# more ground clearance



## twistedbowtie (Apr 28, 2014)

I have a 2007 brute force 2 inch high, lifter springs and 30 inch silverbacks. I'm looking more ground clearance is there any way without bigger tires of arched a arm kit?

Thanks Dustyn


----------



## Dkh100 (May 20, 2014)

I would like to know as well I went mudding yesterday and kept bottoming out I want the 2 inch lift but I wonder if Someone makes bigger


----------



## 650sra (Apr 29, 2013)

Catvos makes bigger lifts for the brutes if i recall correctly its 4",6",8" 

Sent from my SGH-I337M using Tapatalk


----------



## J2! (May 8, 2010)

Yeah Catvos and Outkast are both making bigger lifts for the Brutes now. Anything over a 2" lift and you will need longer axles. Other than that all you can do is crank the shocks all the way up but then it's gonna ride like a go cart.


----------



## Dkh100 (May 20, 2014)

Yeah I looked at catvos kits and they are pricey 2600 for a 4 inch lift on the brute with turnner axles not even gorilla axles so I might do the 2 inch high lifter for now and upgrade later I'm on 29.5 the kit says I can't run 30s so I might be happy then


----------



## swampedeiger (Nov 23, 2009)

outkast has arched a arms for the front that is still stock length. I would do that with a 2" lift


----------



## Dkh100 (May 20, 2014)

swampedeiger said:


> outkast has arched a arms for the front that is still stock length. I would do that with a 2" lift



I tryed that too I can't find anything for a brute on their site . Only sportmens stuff any links to brute stuff ?


----------



## Frosty19 (Apr 10, 2014)

Also interested in arched a-arms if there is a company that makes them


----------



## twistedbowtie (Apr 28, 2014)

I'm just trying to get more clearance I have a 2 inch lift that was on when I bought it highlighter springs and 30 inch silverbacks and will not clear a 5 gallon bucket


----------



## 650sra (Apr 29, 2013)

Really only thing you can do is crank your shocks to the stiffest setting if you havent already. Im not sure what spring spacers will ride like with a lift already installed..that may be another route you could try.
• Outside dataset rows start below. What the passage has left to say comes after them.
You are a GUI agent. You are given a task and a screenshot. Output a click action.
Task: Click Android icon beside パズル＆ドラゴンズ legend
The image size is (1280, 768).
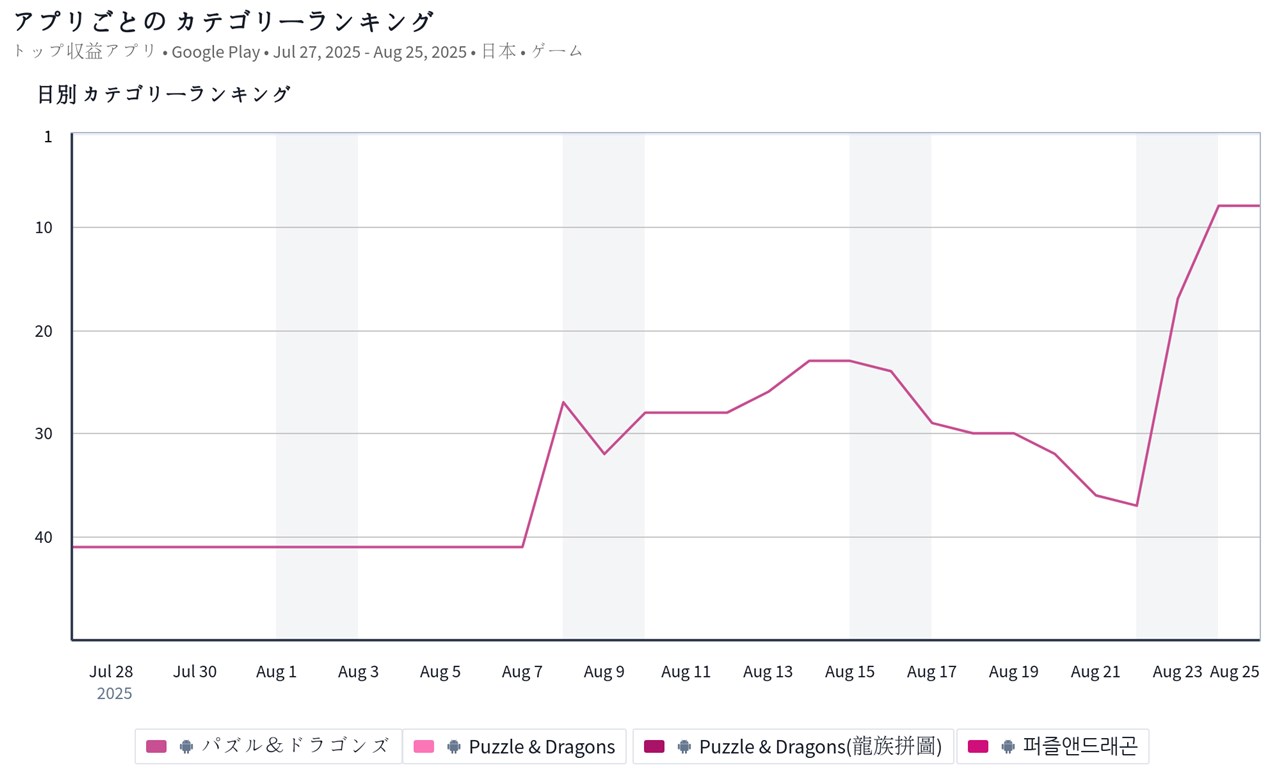pyautogui.click(x=186, y=746)
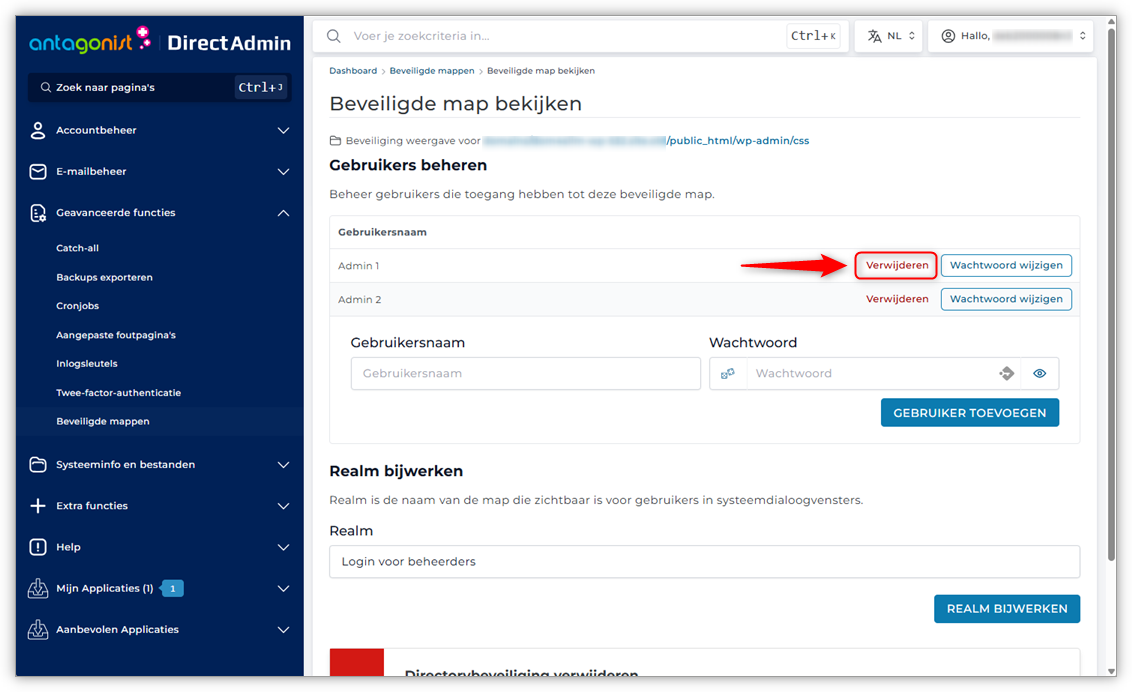The height and width of the screenshot is (692, 1132).
Task: Click the Mijn Applicaties icon
Action: pyautogui.click(x=38, y=589)
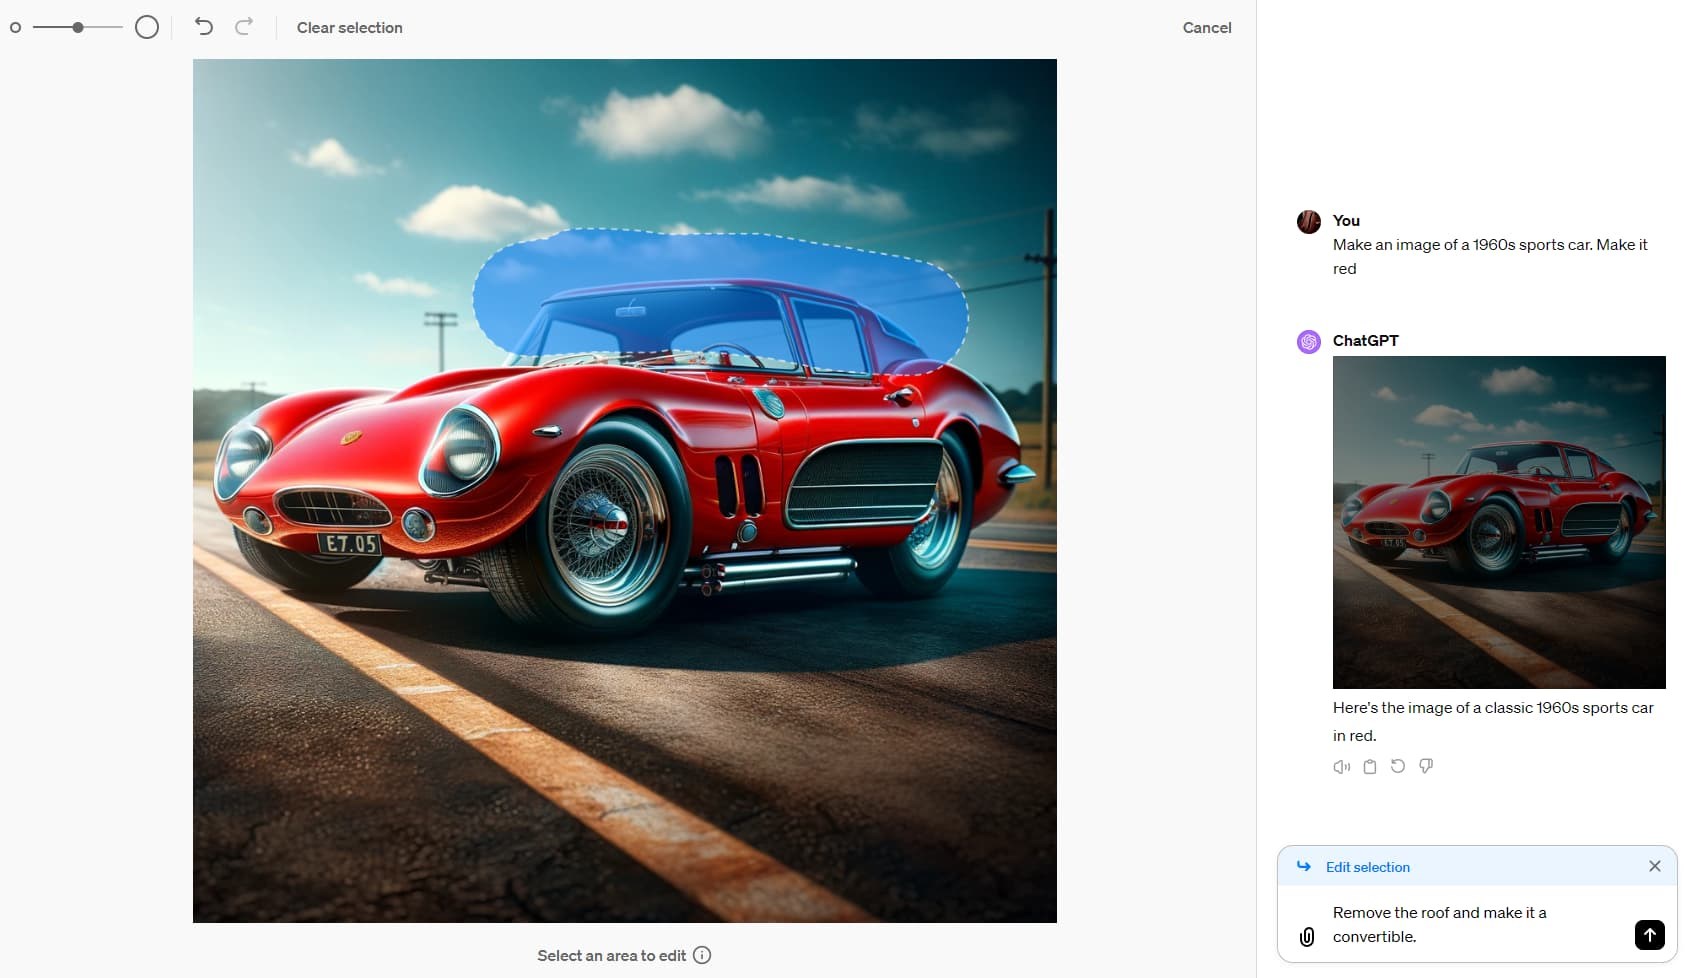The height and width of the screenshot is (978, 1697).
Task: Click the small brush size circle
Action: pos(15,28)
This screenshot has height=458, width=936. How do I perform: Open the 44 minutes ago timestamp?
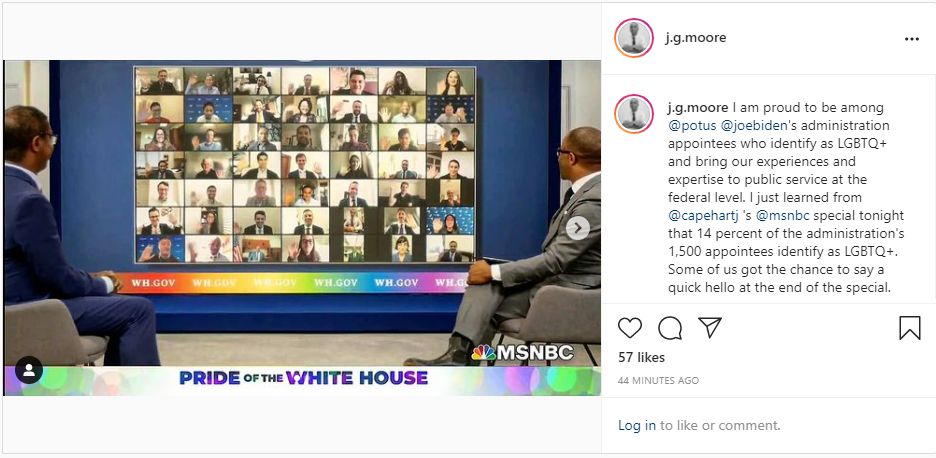(x=658, y=380)
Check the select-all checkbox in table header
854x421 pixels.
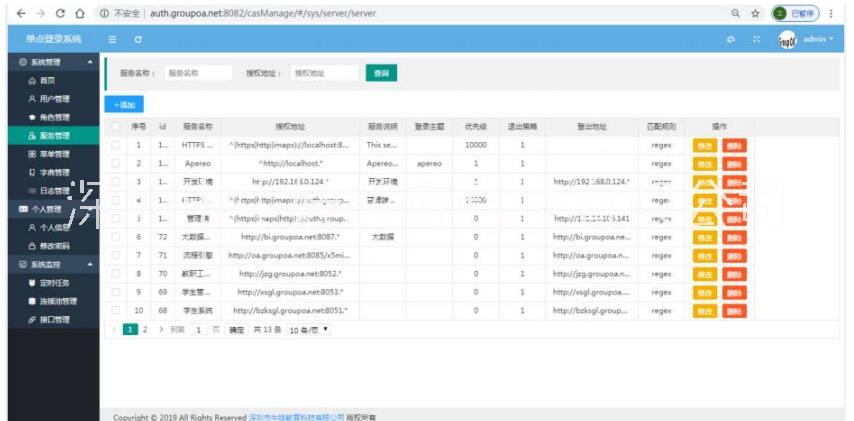coord(116,127)
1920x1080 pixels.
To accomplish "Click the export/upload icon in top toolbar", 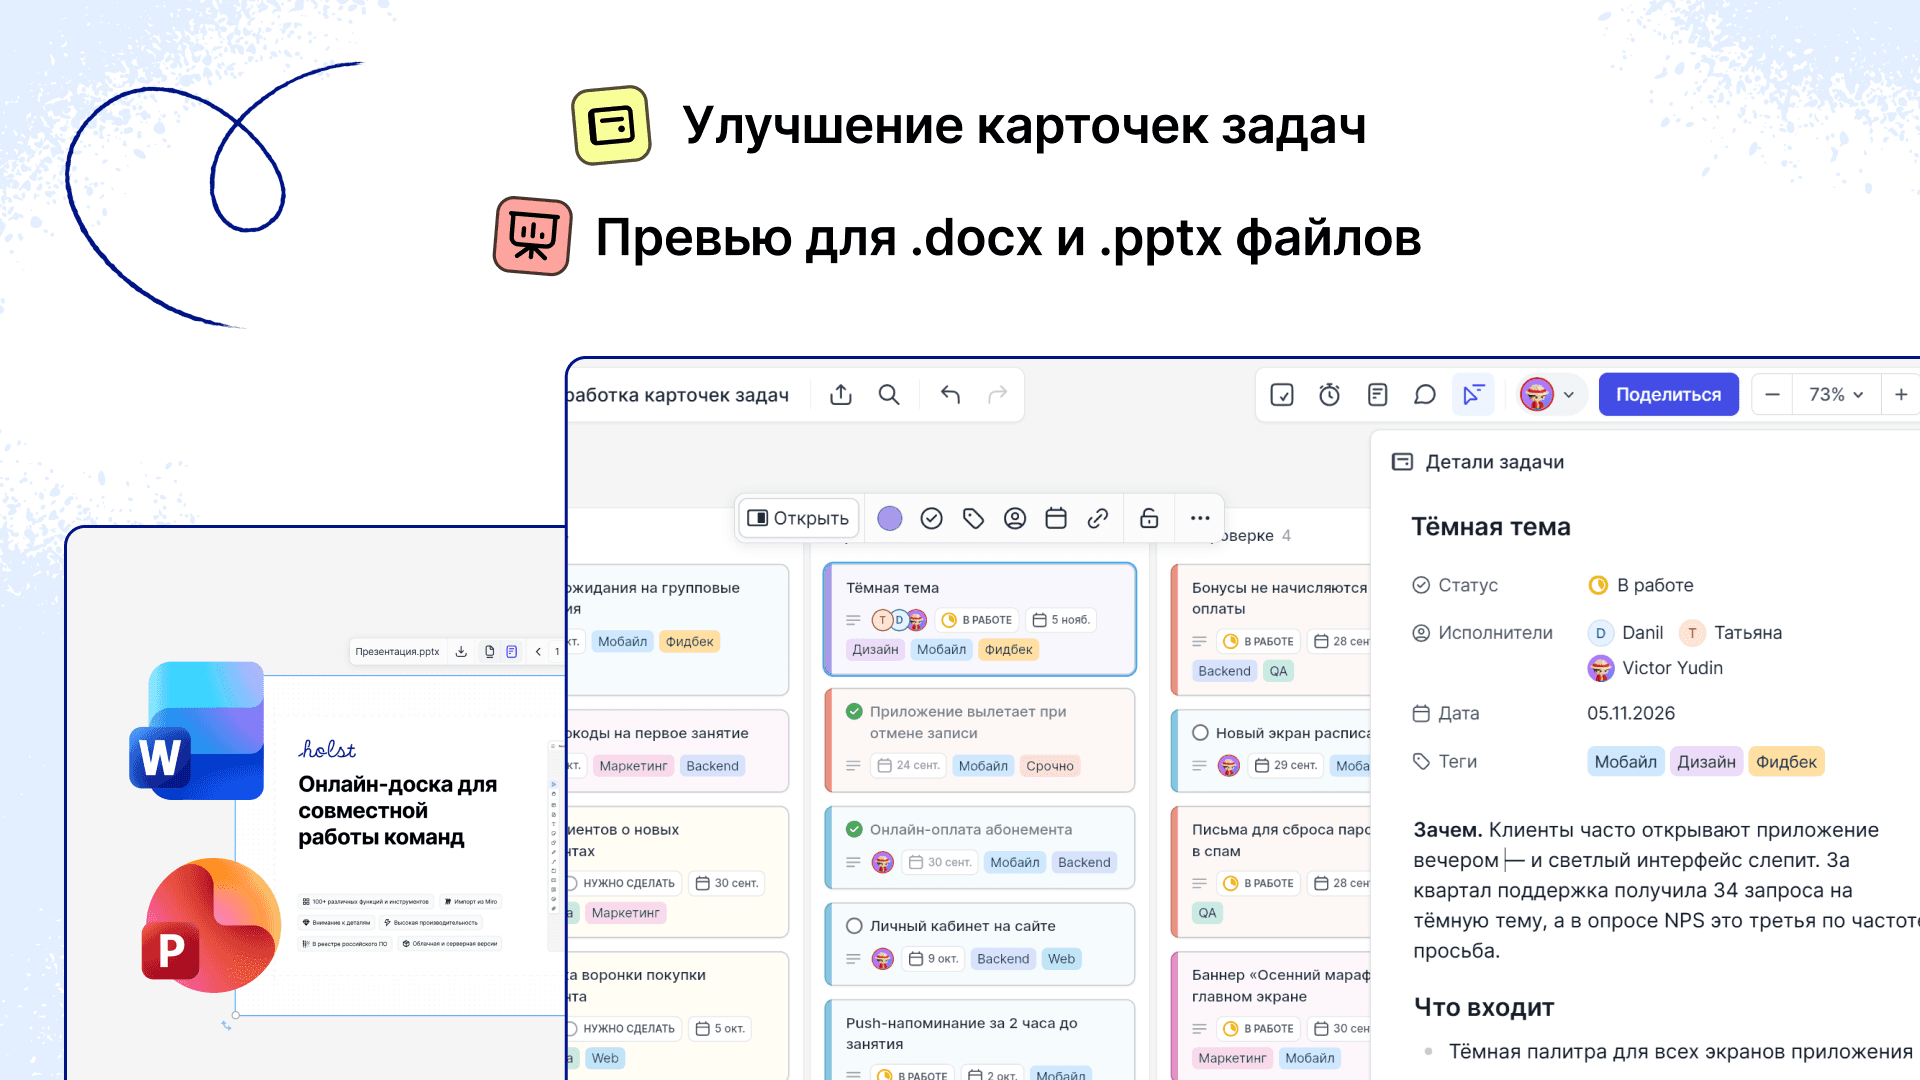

Sent from my SGH-I337M using Tapatalk


----------



## J2! (May 8, 2010)

Outkast is making lifts for them. Just call them. And if you decided to go with a Catvos the Turners are ALOT better axles than Gorillas. Actually, the Turners are by far the best axles on the market.


----------



## 650sra (Apr 29, 2013)

Yea ive heard good things about turner axles as well.

Sent from my SGH-I337M using Tapatalk


----------



## twistedbowtie (Apr 28, 2014)

Thanks guy I have 2 gorilla and 2 rhino axles they seem to be fine so far. I may consider arched a arms. Will turning the shocks up with highlighter springs lift it any? I'm at the lowest setting now I was thinking all it would do is make the spring stiffer? 
Thanks


----------



## 650sra (Apr 29, 2013)

It will add some height. At least on mine it sat higher with the shocks at the stiffest setting

Sent from my SGH-I337M using Tapatalk


----------



## adamwedge (Jan 4, 2014)

Yammy Raptor shocks.


----------